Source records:
______
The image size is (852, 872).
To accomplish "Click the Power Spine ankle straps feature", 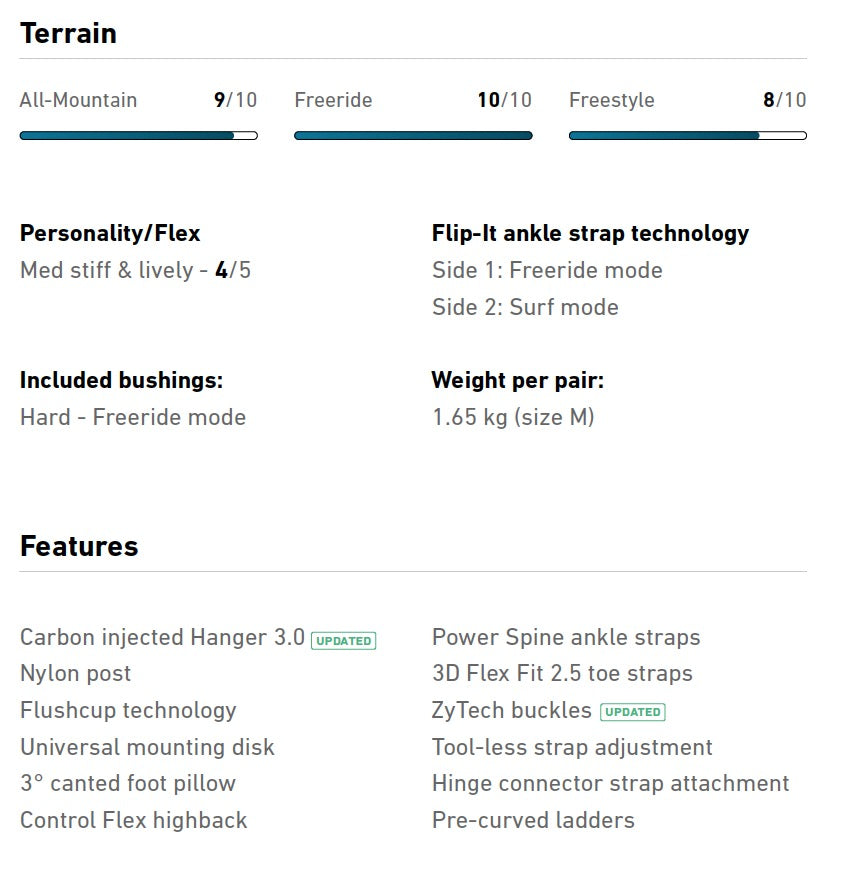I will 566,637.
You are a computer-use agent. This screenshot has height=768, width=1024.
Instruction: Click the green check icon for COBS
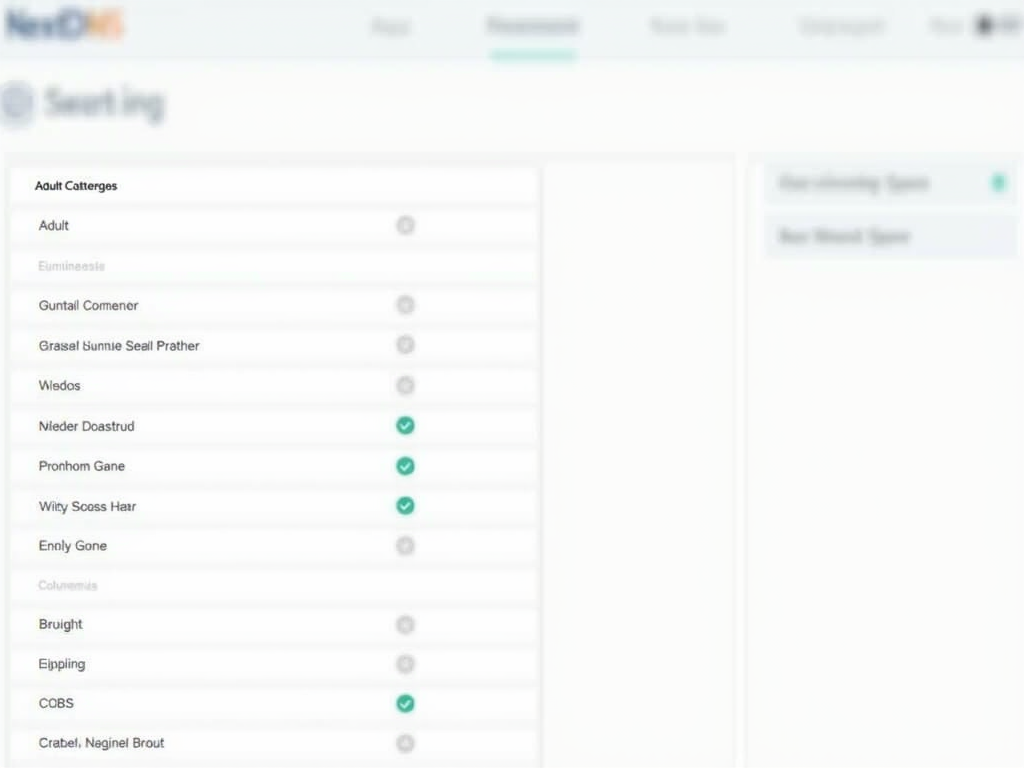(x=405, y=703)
______
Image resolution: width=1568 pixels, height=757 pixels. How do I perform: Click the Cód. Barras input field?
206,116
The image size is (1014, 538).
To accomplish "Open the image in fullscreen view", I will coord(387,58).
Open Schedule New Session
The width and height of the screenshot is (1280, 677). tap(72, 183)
______
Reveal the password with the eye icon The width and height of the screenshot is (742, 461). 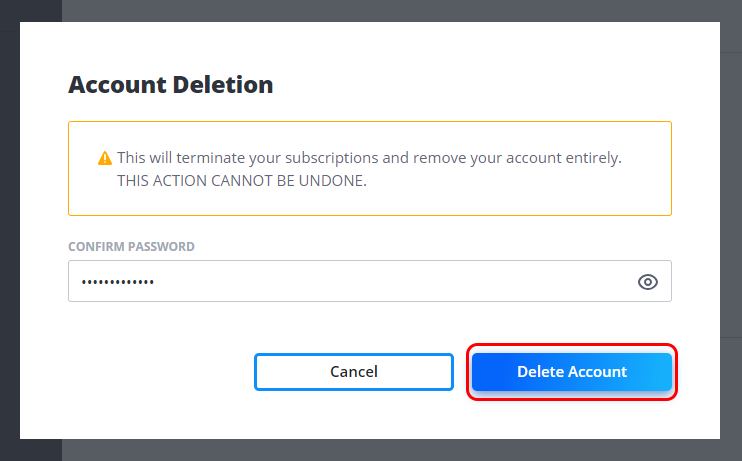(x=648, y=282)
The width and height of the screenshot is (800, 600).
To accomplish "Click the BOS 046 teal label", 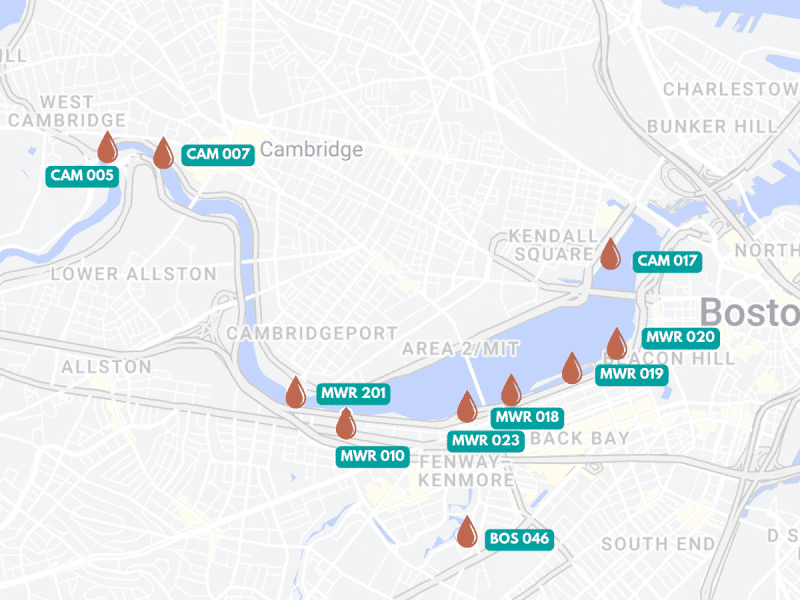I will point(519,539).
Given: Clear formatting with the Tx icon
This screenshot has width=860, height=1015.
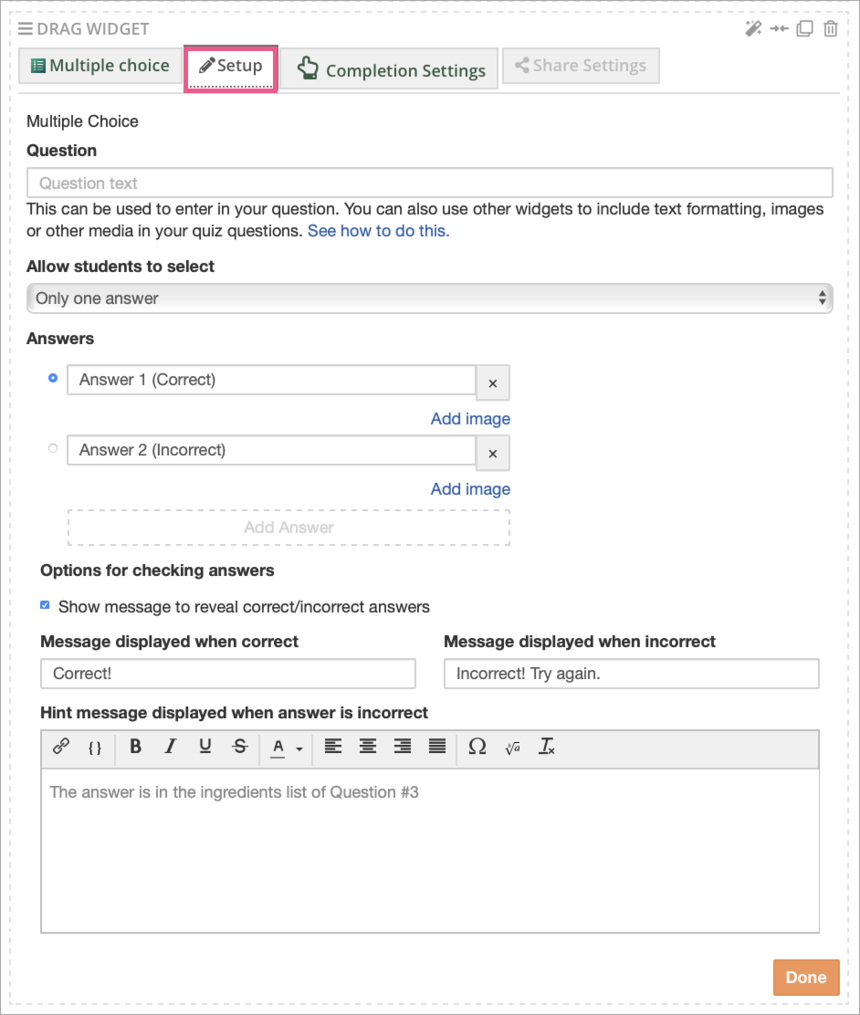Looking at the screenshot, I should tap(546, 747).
______
From the records, determine the number of lines holding the word "size", and state that number only.

**Answer box**
2